■ The request
Put the lines of the listing, from its first line through the line containing "point(168,601)", into a numbered list, skipping blank lines and leaving out the pictures.

■ Material provided

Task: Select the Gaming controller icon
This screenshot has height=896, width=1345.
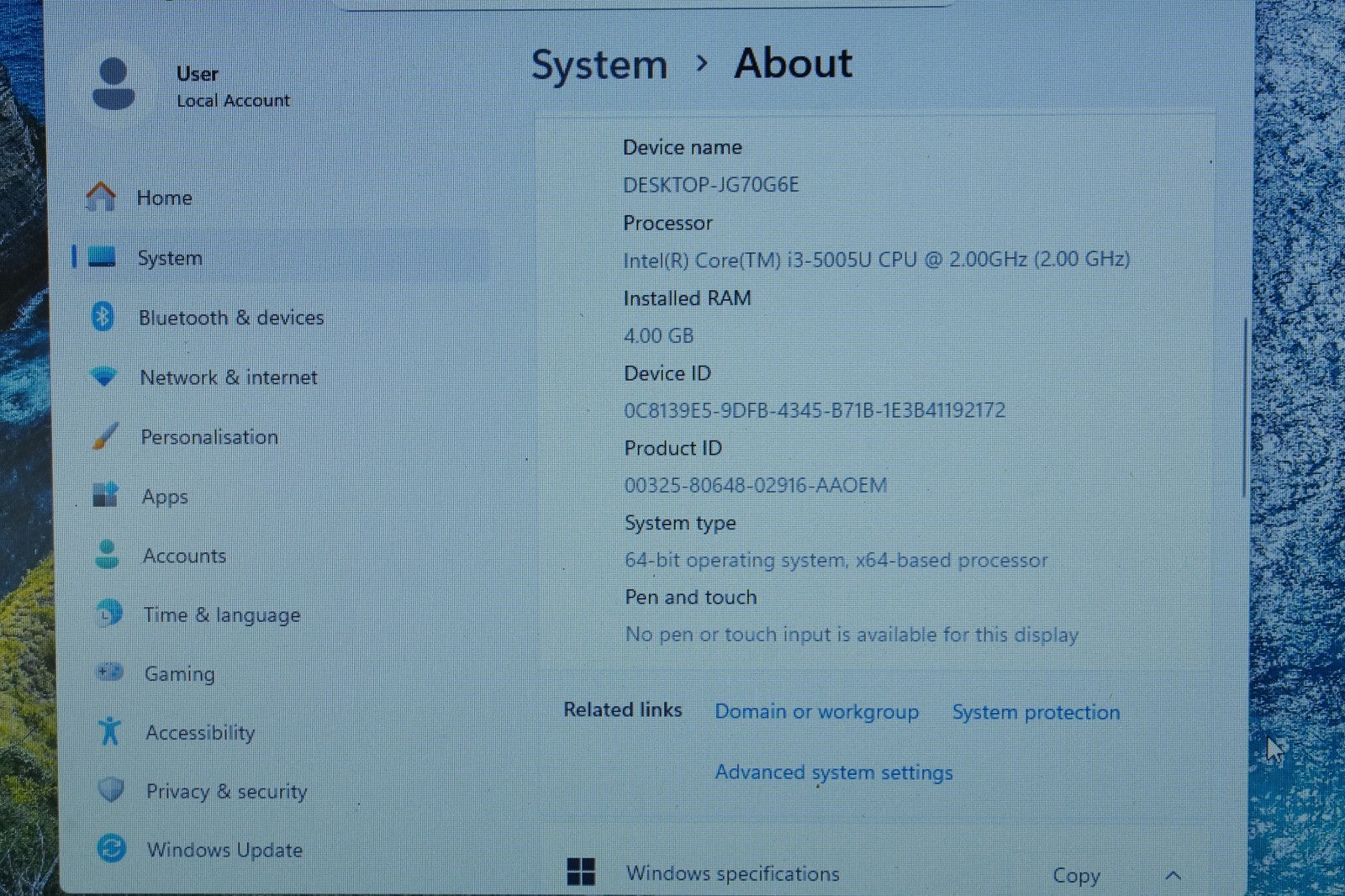Action: (x=103, y=672)
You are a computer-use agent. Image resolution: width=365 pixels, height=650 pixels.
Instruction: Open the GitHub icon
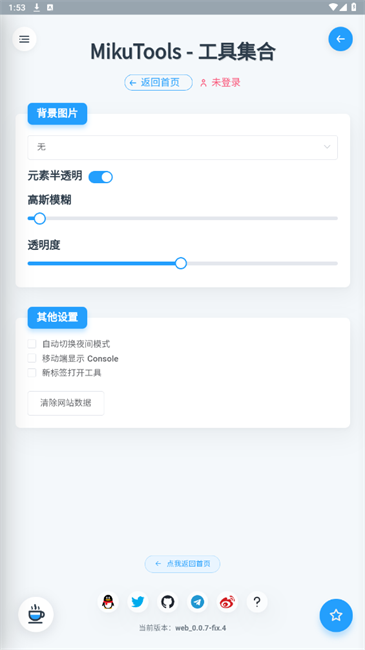point(168,601)
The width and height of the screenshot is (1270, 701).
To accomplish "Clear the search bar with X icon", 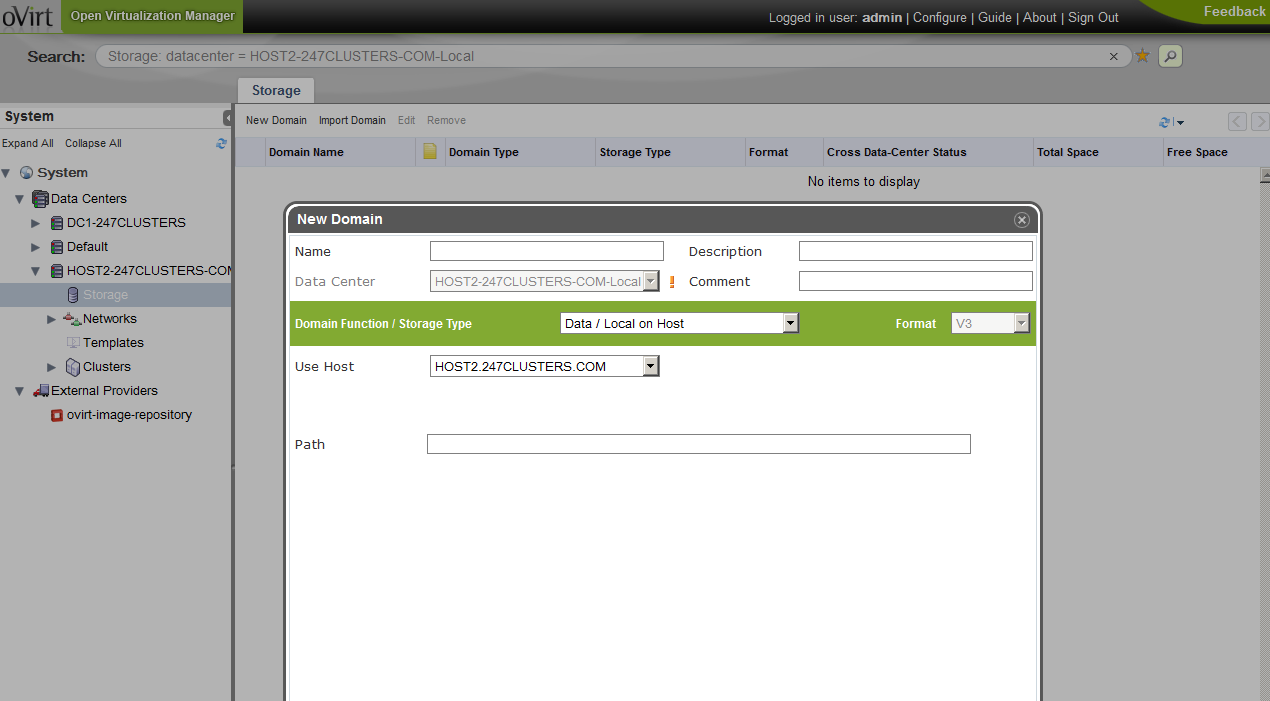I will click(x=1114, y=57).

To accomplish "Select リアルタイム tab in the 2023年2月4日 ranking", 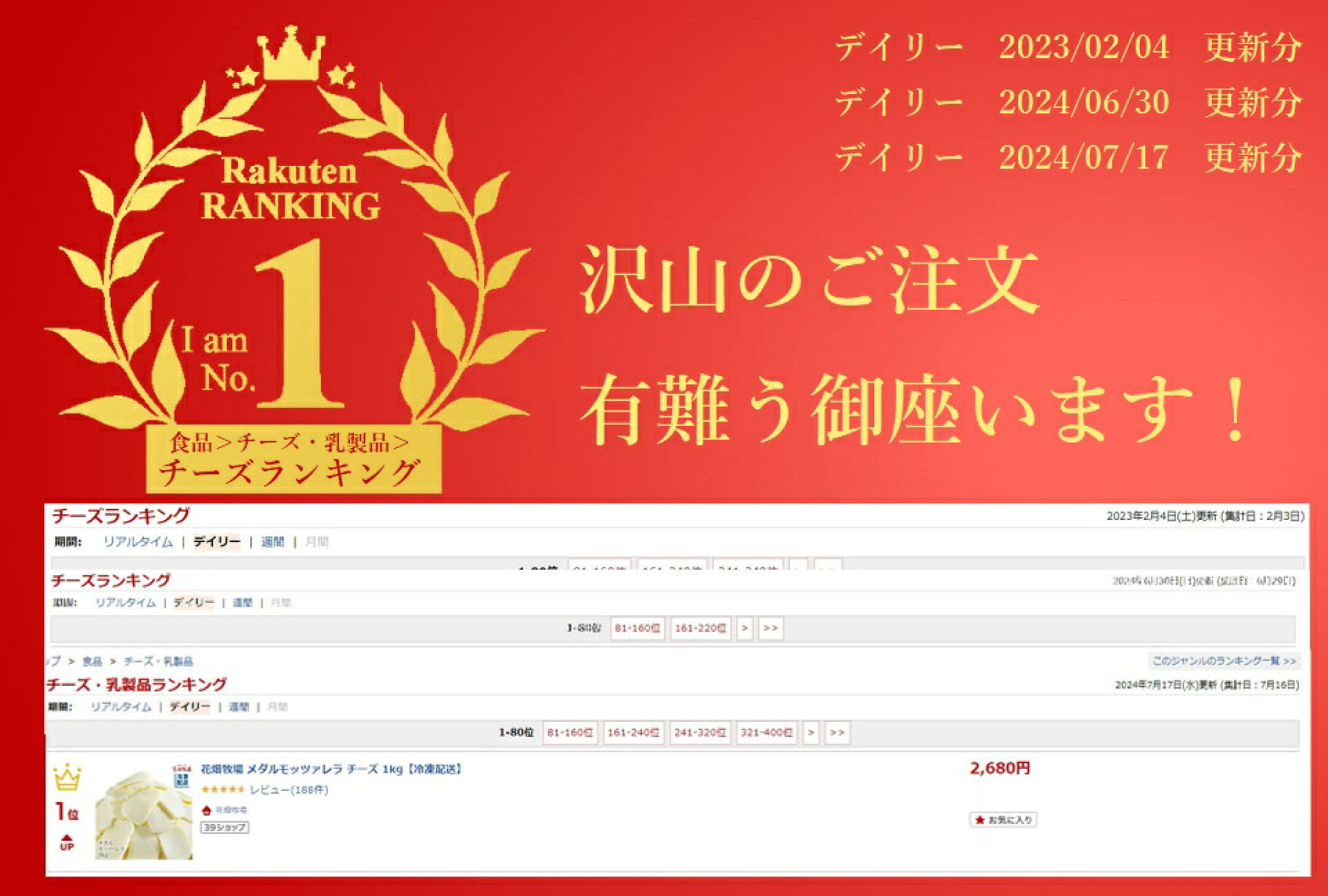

■ Finished exercise
1. Task: Select the Gaming controller icon
2. This screenshot has height=896, width=1345.
3. Action: (x=103, y=672)
4. You are a computer-use agent. Image resolution: width=365 pixels, height=650 pixels.
5. Instruction: Open the GitHub icon
6. point(168,601)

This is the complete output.